━━━ TEXT SEGMENT ━━━

Alright, we’re switching it up here on the blog today. I say ‘we’ as though I have a whole team behind the screen with me, when in fact, it is only me (with the occasional keyboard lick from my dog).
It has been a long-time goal of mine to branch out into more LGBT topics (you can read me day-dreaming of these things here and here). And there are many reasons for that. For one, I’m queer. Being gay is a really big part of my identity. Like talk to me for 20 minutes and you’ll quickly find out the following: I’m gluten-free, I’m a die-hard Taylor Swift fan, and I’m gay.
The second reason is that I find a lot of health food blogs to be super heteronormative. Which is totally cool and I have nothing against that. But what about the queer humans who also love nutrition? Where do they go? (Unless I’m the only one. Oh god. I hope not.)
So my answer to that is this subsection of the blog: Queer Focus. Where, hello, we focus on queer things that I spend too much time thinking about. So welcome!
What is Sexual Fluidity?
To start, I want to say that political climate aside, we live in a pretty cool time in the sense that we can have conversations like this. That we have these labels, and that we can (mostly) explore these ideas safely, is really awesome. A few years ago you really had two options: you were straight or you were gay. And before that you had two options: you were straight or you were pretending to be.

━━━ DATA EXCERPT ━━━

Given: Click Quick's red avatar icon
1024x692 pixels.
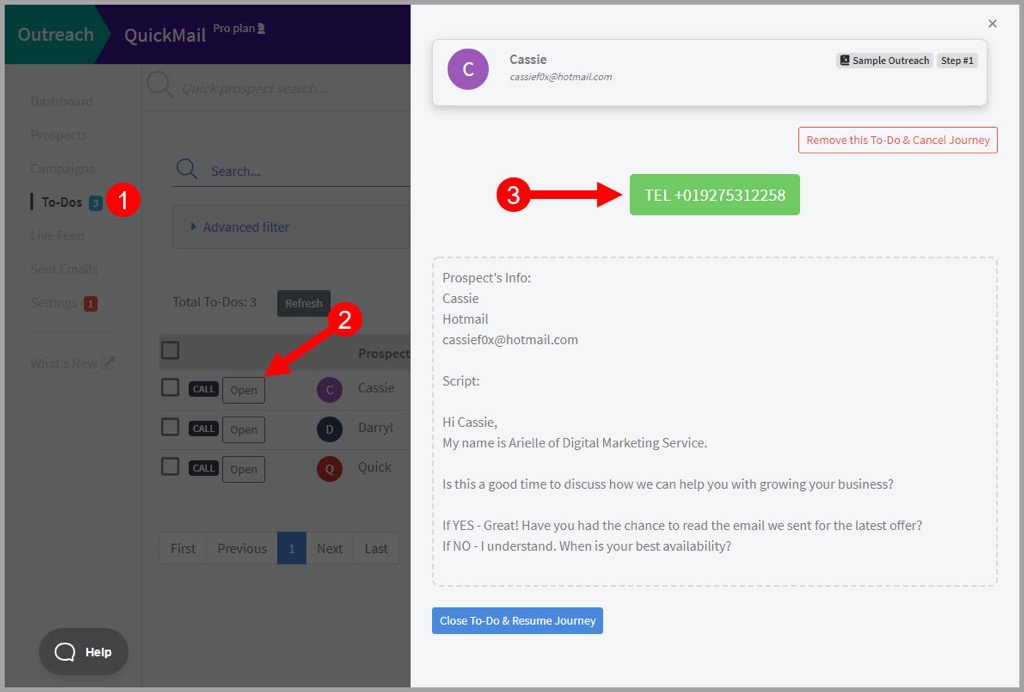Looking at the screenshot, I should tap(330, 468).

━━━

[GOAL] Continue the blog post on sexual fluidity, picking up directly after its final sentence.

[TASK ANSWER]
But now? There is so much in between. We have the language and the freedom to really explore sexuality and get to the core of who we are. That’s pretty neat.
I remember when I was in high school, I had the realization that I could be bisexual. I decided ultimately to just eat (and drink) those feelings away, because there was (and still is) a lot of stigma around bisexuality. For guys: there was the assumption that it’s just a stepping stone for them coming out as totally gay. For women: they’re promiscuous, slutty and will probably settle with a guy. A lot of these notions still exist, and are incredibly damaging, but I do see a shift as we become more open as a society.
Sexual fluidity is the idea that, for some people, your sexuality can change and is malleable. Of course, for a lot of people, sexuality is constant. You might be 100% straight and know that that will never change. Awesome. You do you, my friend. But for a lot of people, it absolutely can change, and that can be super terrifying.
We are starting to see more and more people (celebrities like Stephanie Beatriz, Nico Tortorella, Cara Delevigne, Halsey, Rita Ora, Kehlani, the list goes on) come out as bisexual or sexually fluid or queer. And that is bomb dot com.
Why Does This Matter?
The problem when we don’t have the right language or labels to accurately describe us, is that we feel stuck, forgotten or worse, we feel like we’re broken, damaged and weird. This can do so much damage in terms of mental health. Representation matters. Being able to define yourself, to express yourself authentically, absolutely matters. That’s why I’m talking about this today: if there’s even one person who relates to this, then cool, I’ve done my job. And if not, hopefully it’ll open your mind to the existence and acceptance of sexual fluidity.
Like most things in life, sexuality is a spectrum. Sure, there are people that are 100% gay or 100% straight. But there are a lot of people who fall somewhere in between.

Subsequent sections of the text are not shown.